Bei der späteren Ausgestaltung eines neunjährigen Gymnasiums seien die Freien Wähler "gesprächsbereit", sagte Aiwanger. "Wir nehmen die Kompetenz der Lehrerverbände mit dazu." Aiwanger räumt ein, dass der Gesetzentwurf der Freien Wähler Schwächen aufweise. Dass ihr Konzept beispielsweise vorsieht, den Unterrichtsinhalt lediglich auf neun Jahre zu strecken, sei dem Umstand geschuldet, dass Volksbegehren in Bayern nur dann zulässig sind, solange sie den Staatshaushalt nicht beeinflussen. Das heißt vereinfacht, das G 9 darf nicht mehr kosten. Vor allem daran entzündet sich die Kritik von Lehrerverbänden, aber auch von SPD und Grünen. Aiwanger sagte nun, die Lehrerverbände müssten in einem ersten Schritt akzeptieren, dass sie nicht sofort all ihre Vorstellungen einbringen könnten. "Später können sie mit ihren Qualitätsansprüchen kommen", sagte Aiwanger.

Doch der Bayerische Philologenverband, der derzeit selbst an einem Konzept für ein neunjähriges Gymnasium arbeitet, will sich vom Volksbegehren der Freien Wähler nicht unter Druck setzen lassen. "Wir möchten uns Zeit lassen", sagte dessen Vorsitzender Max Schmidt. Das Modell der Freien Wähler lehnt der Verband ab. "Das ist keine Weiterentwicklung." Die Inhalte auf neun Jahre zu strecken, genüge nicht. "Wir sind absolut sicher, dass wir nicht mit den Ressourcen auskommen werden, die die Freien Wähler angeben", sagte Schmidt.

Aufgabenstellung:
Schreiben Sie den obigen Textauszug über das Volksbegehren der Freien Wähler zum neunjährigen Gymnasium vollständig und unverändert ab.

Datensätze:
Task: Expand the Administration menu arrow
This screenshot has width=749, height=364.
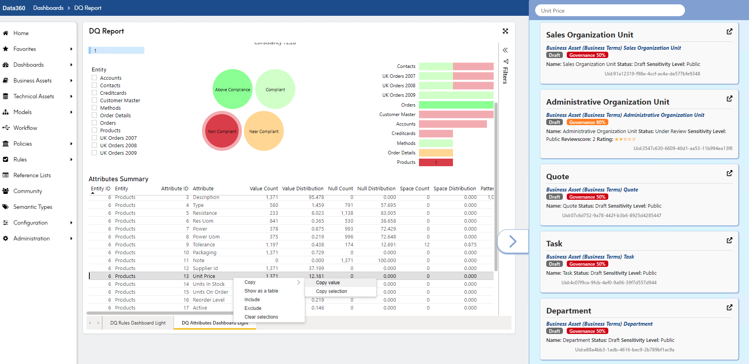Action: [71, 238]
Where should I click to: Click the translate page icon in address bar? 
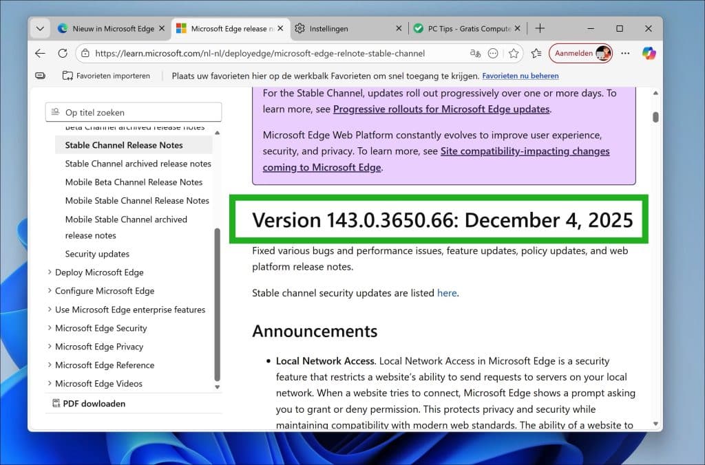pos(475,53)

--

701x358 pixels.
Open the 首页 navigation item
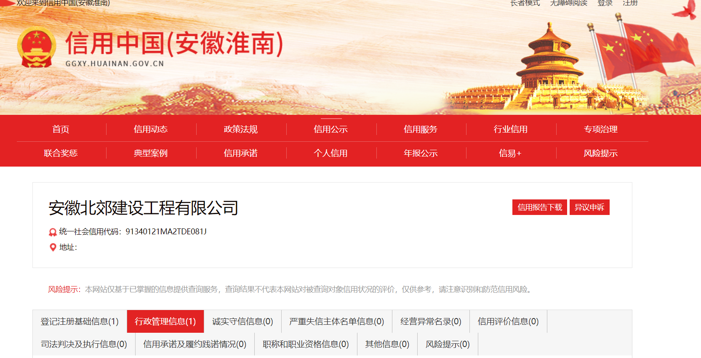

Erledigte Aufgabe:
Bei der späteren Ausgestaltung eines neunjährigen Gymnasiums seien die Freien Wähler "gesprächsbereit", sagte Aiwanger. "Wir nehmen die Kompetenz der Lehrerverbände mit dazu." Aiwanger räumt ein, dass der Gesetzentwurf der Freien Wähler Schwächen aufweise. Dass ihr Konzept beispielsweise vorsieht, den Unterrichtsinhalt lediglich auf neun Jahre zu strecken, sei dem Umstand geschuldet, dass Volksbegehren in Bayern nur dann zulässig sind, solange sie den Staatshaushalt nicht beeinflussen. Das heißt vereinfacht, das G 9 darf nicht mehr kosten. Vor allem daran entzündet sich die Kritik von Lehrerverbänden, aber auch von SPD und Grünen. Aiwanger sagte nun, die Lehrerverbände müssten in einem ersten Schritt akzeptieren, dass sie nicht sofort all ihre Vorstellungen einbringen könnten. "Später können sie mit ihren Qualitätsansprüchen kommen", sagte Aiwanger.

Doch der Bayerische Philologenverband, der derzeit selbst an einem Konzept für ein neunjähriges Gymnasium arbeitet, will sich vom Volksbegehren der Freien Wähler nicht unter Druck setzen lassen. "Wir möchten uns Zeit lassen", sagte dessen Vorsitzender Max Schmidt. Das Modell der Freien Wähler lehnt der Verband ab. "Das ist keine Weiterentwicklung." Die Inhalte auf neun Jahre zu strecken, genüge nicht. "Wir sind absolut sicher, dass wir nicht mit den Ressourcen auskommen werden, die die Freien Wähler angeben", sagte Schmidt.